== TEXTO EXTRAÍDO
CÂMARA
E AGENDA 21 REGIONAL - PARTE II - Capítulo 4 (cont.)
Sílvia
de Castro Bacellar do Carmo
4.3 - Avaliação
das experiências na construção de Agendas 21 Locais
4.3.1 -
Agenda 21 do Município de Itanhaém
A
descrição do processo de construção da Agenda
21 de Itanhaém evidencia que na realidade o município
não possui uma Agenda 21 Local. Apesar do processo ter sido
iniciado, teve uma curta duração, pouco se avançou,
e nada produziu.
Fica claro
que o objetivo não era o de buscar junto à comunidade, suas
dificuldades e anseios, construindo assim em conjunto, o cenário
de cidade sustentável desejada, dentro das diretrizes formuladas
pela Agenda 21 Global, mas o de desenvolver programas instituídos
pelas diversas Secretarias Municipais, programas estes elaborados dentro
de uma visão considerada adequada ao desenvolvimento sustentável,
buscando-se o respaldo da população em seminários
programados.
A documentação
de todo o processo é bastante deficitária. Não existem
registros oficiais das reuniões do Grupo de Trabalho, assim como
de conclusões sobre o único seminário realizado.
O processo
foi interrompido na mesma gestão administrativa que o iniciou, em
um espaço de tempo inferior a um ano. Este dado remete à
constatação anterior da falta de documentação.
Fica a dúvida sobre o por quê da paralisação
que não pode ser respondida nem por eventuais informações
verbais, devido à mudança de administração
na gestão seguinte, com a alteração do efetivo municipal.
Observa-se
que apesar de não seguir as recomendações do MMA para
a construção do processo, e não ter havido uma continuidade,
pelo menos houve o interesse da municipalidade em adequar as políticas
públicas aos parâmetros da sustentabilidade.
4.3.2 -
Agenda 21 do Município de Santos
Ao se engajar
no Programa de Comunidades Modelo (PCM), a Prefeitura do Município
de Santos, atendendo às diretrizes do capítulo 28 da Agenda
21 Global – Iniciativas das Autoridades Locais em Apoio à Agenda
21, onde constam as recomendações a serem estabelecidas
sobre as práticas consensuais para a implementação
da Agenda 21 em suas respectivas localidades, desenvolveu uma ampla
consulta à sociedade, dando oportunidades de discussões tanto
aos grupos majoritários e tradicionais, como também aos grupos
normalmente marginalizados em processos de decisões.
Foram emitidos
convites para as diversas organizações existentes na cidade,
com o intuito de inserir no processo o maior número possível
de atores sociais, de forma heterogênea. Houve a preocupação
de agendar os eventos em datas, horários e locais que propiciassem
a presença de todos. Procurou-se o apoio da imprensa para a divulgação
inicial dos encontros e debates. Estes fatos podem ser considerados positivos
dentro do contexto geral do processo.
====
== CONJUNTO DE LINHAS
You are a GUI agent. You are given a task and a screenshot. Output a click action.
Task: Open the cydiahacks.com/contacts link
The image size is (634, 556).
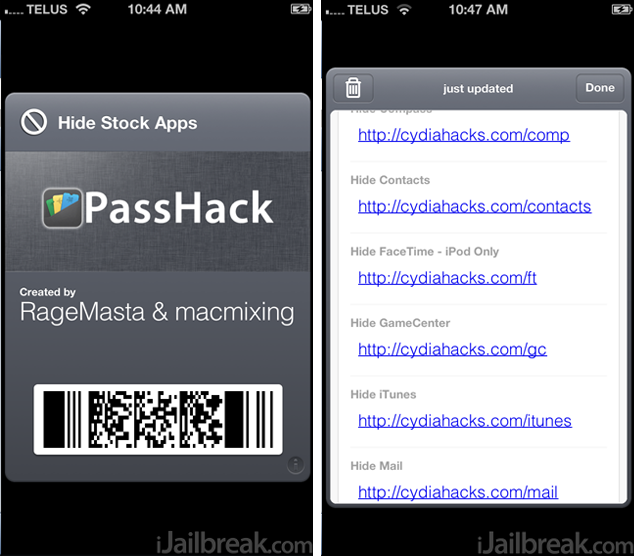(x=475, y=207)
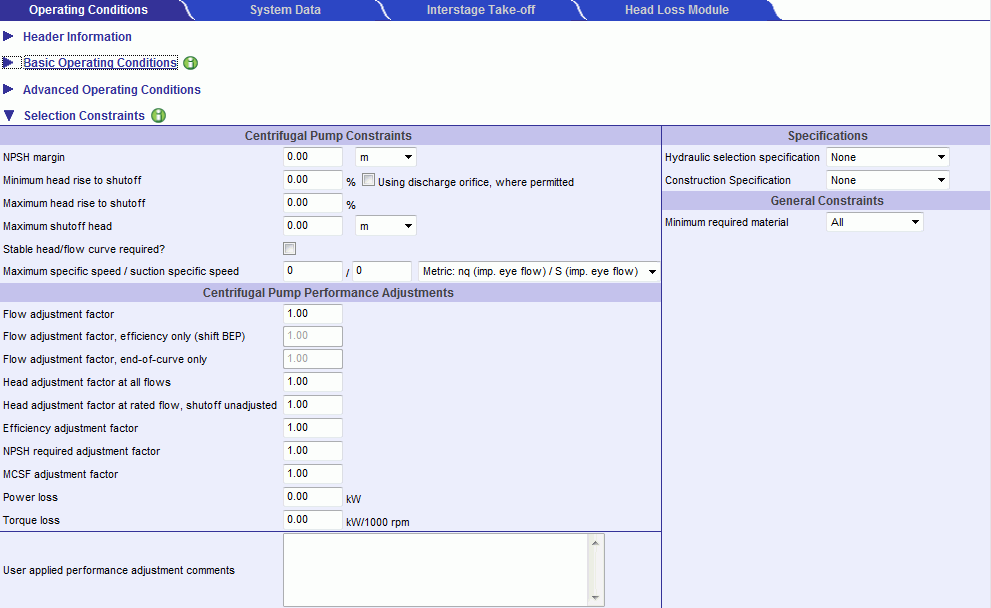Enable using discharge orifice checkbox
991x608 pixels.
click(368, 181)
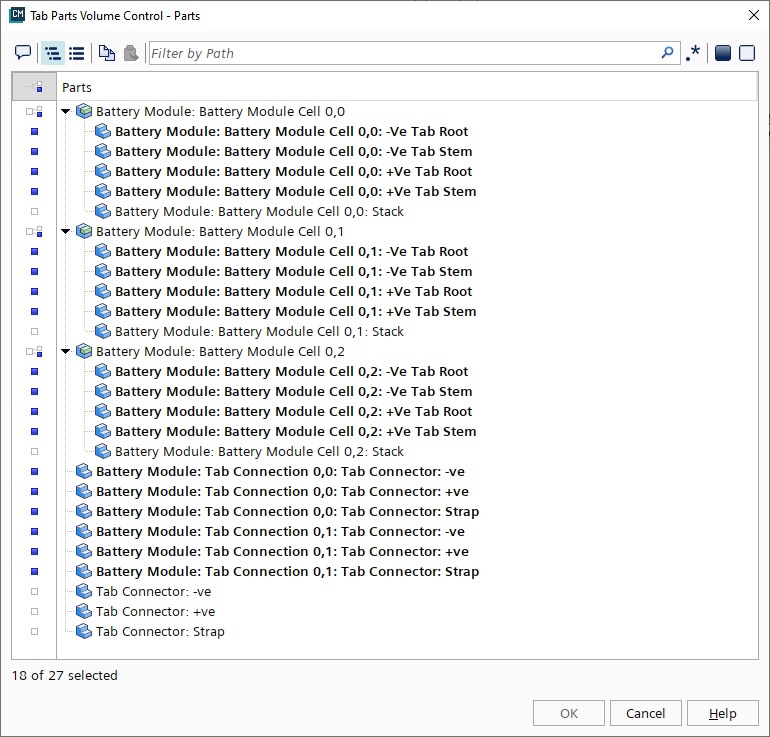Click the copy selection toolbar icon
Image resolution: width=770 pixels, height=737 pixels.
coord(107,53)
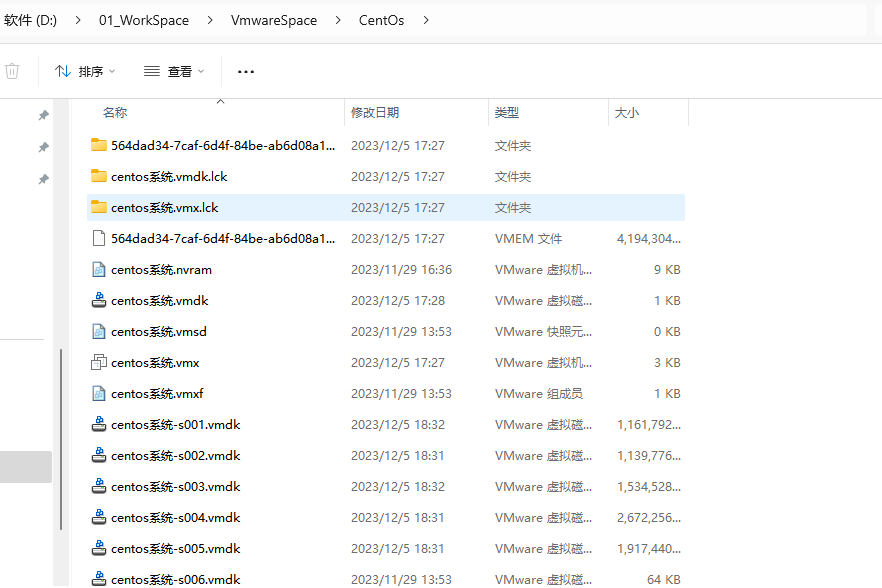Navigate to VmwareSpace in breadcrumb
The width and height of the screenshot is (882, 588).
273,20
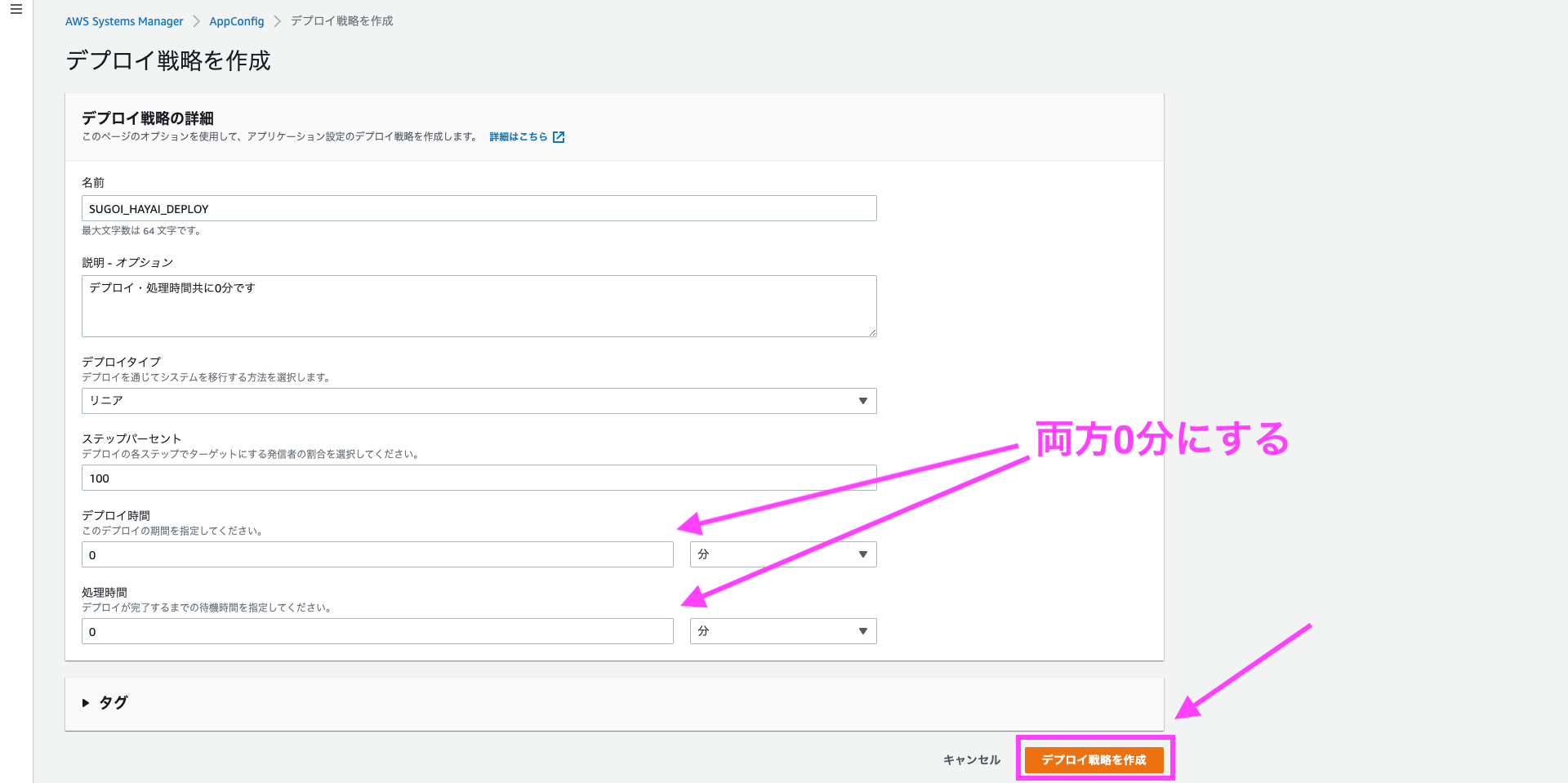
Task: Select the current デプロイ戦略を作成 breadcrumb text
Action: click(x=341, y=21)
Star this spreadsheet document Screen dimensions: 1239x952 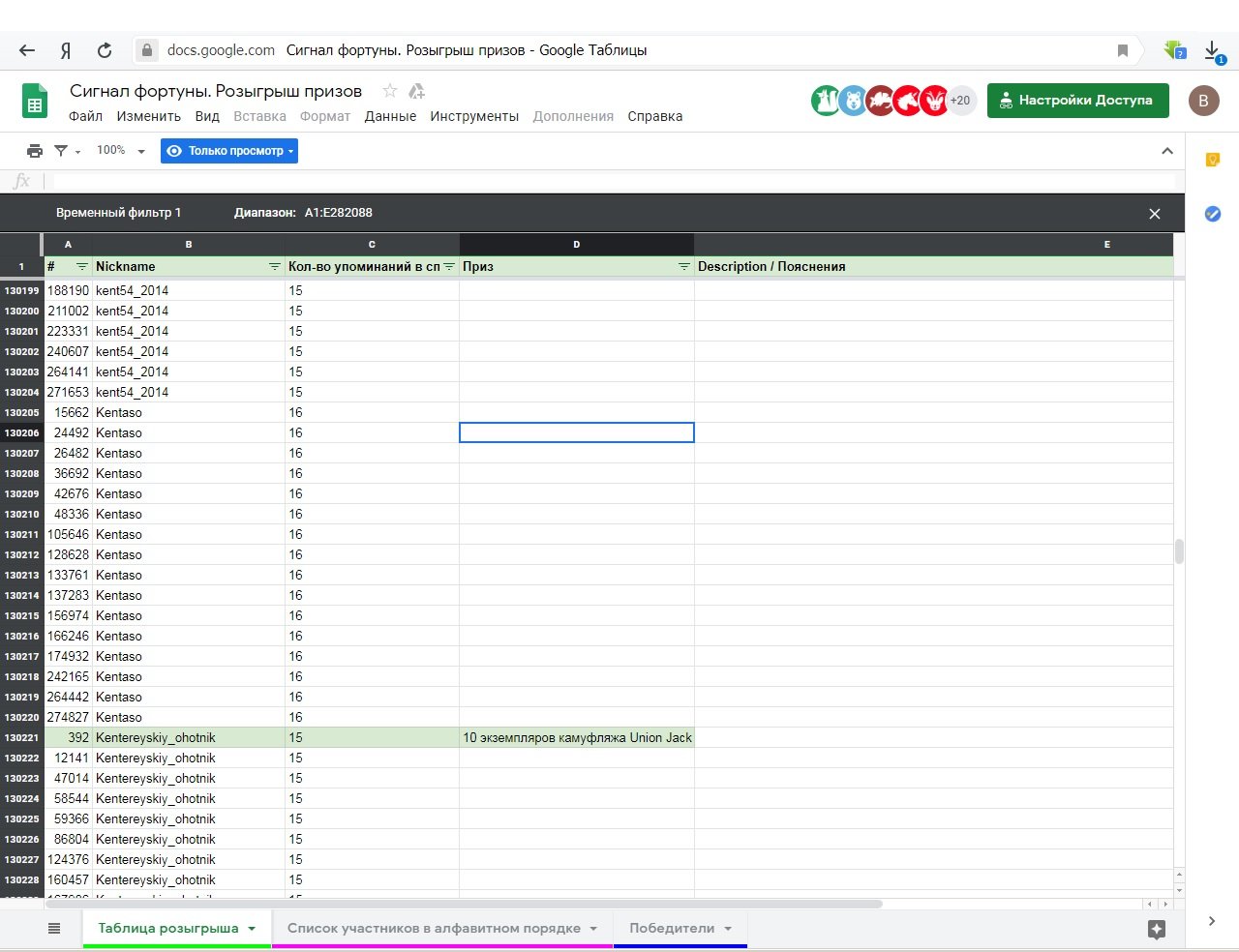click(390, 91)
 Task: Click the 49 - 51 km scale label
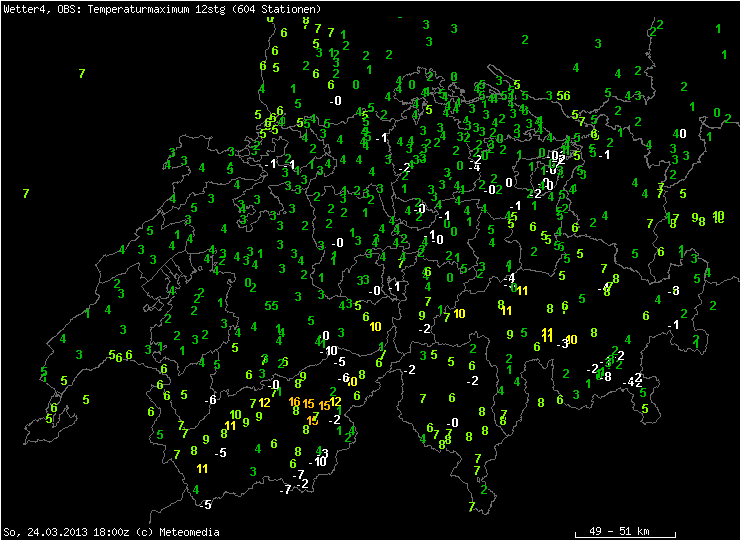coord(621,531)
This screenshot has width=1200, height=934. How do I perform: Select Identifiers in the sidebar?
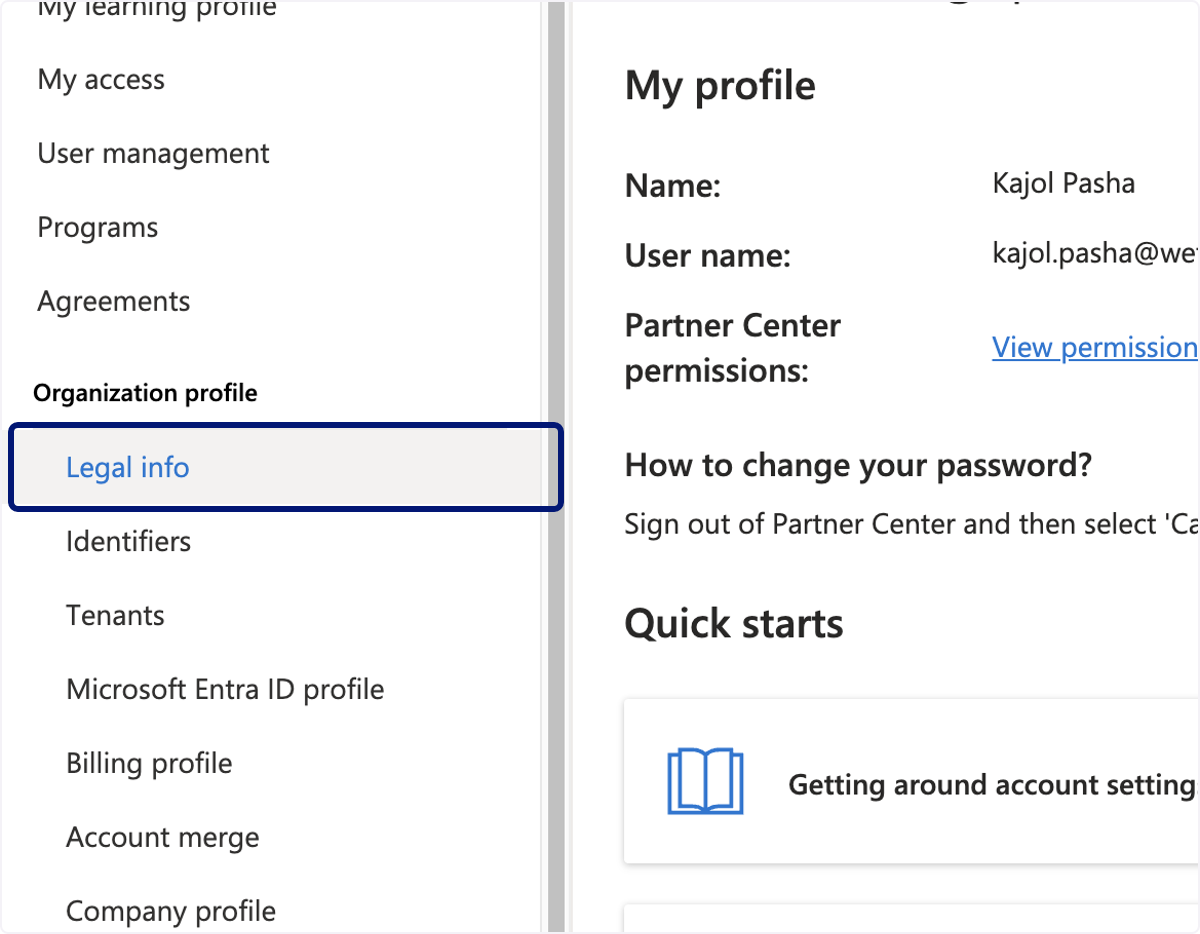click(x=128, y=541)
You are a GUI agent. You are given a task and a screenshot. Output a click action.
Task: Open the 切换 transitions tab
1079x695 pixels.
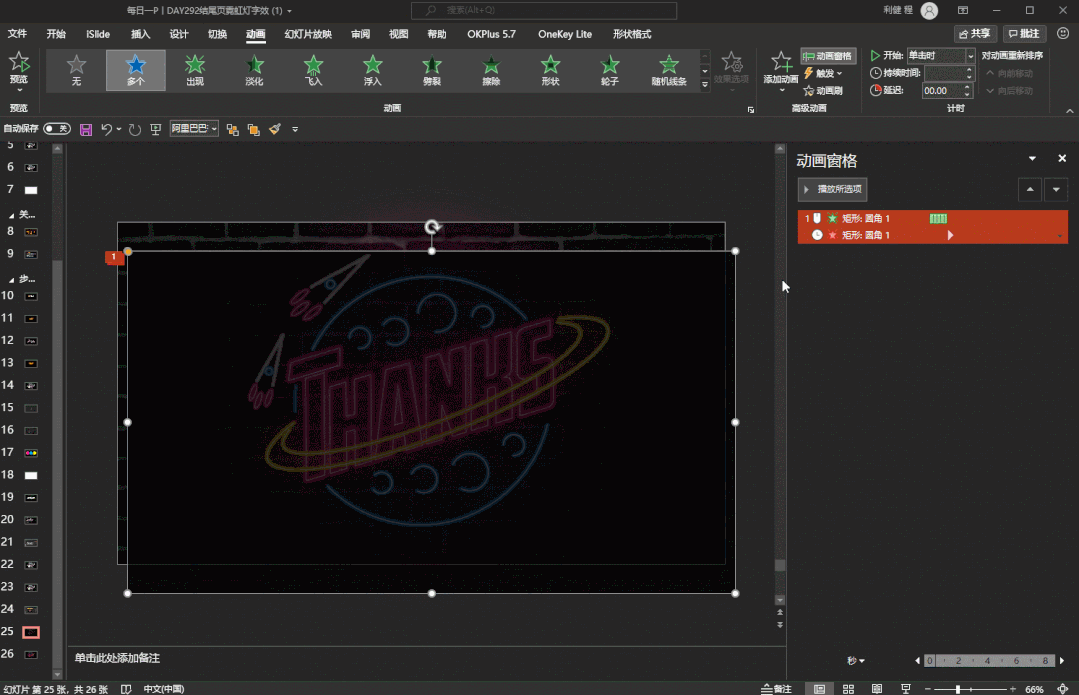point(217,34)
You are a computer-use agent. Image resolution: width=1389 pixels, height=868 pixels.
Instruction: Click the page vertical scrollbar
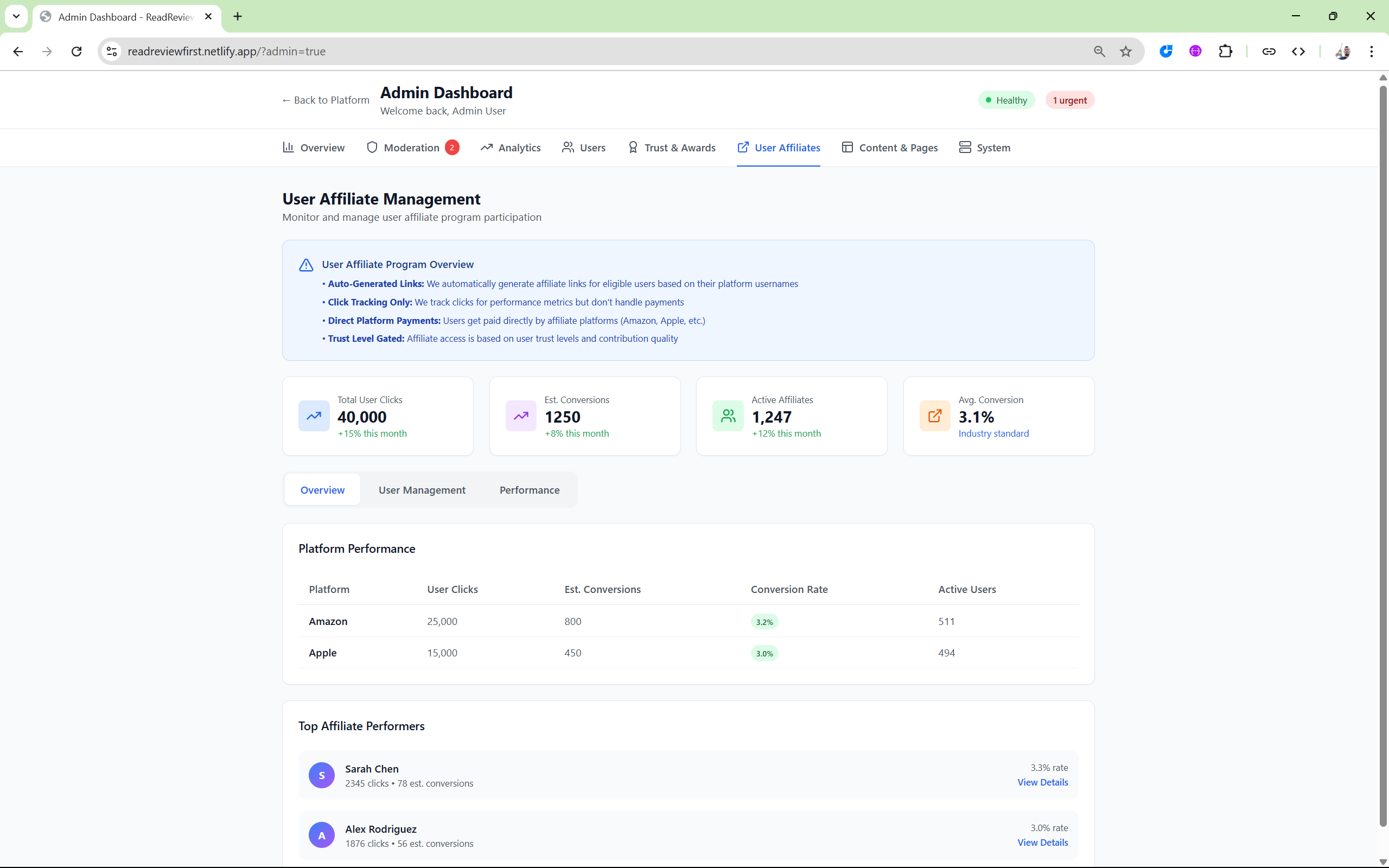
====
* **A FAZER**:
Responda às perguntas a seguir com base no texto sobre as Agendas 21 de Itanhaém e Santos.
(a) Em quanto tempo o processo de construção da Agenda 21 de Itanhaém foi interrompido?
(b) Em qual programa a Prefeitura do Município de Santos se engajou?
(c) Para que a Prefeitura de Santos buscou o apoio da imprensa?
Responda com base apenas no texto.

* **RESPOSTA ESCRITA**:
(a) Em um espaço de tempo inferior a um ano, na mesma gestão administrativa que o iniciou.
(b) No Programa de Comunidades Modelo (PCM).
(c) Para a divulgação inicial dos encontros e debates.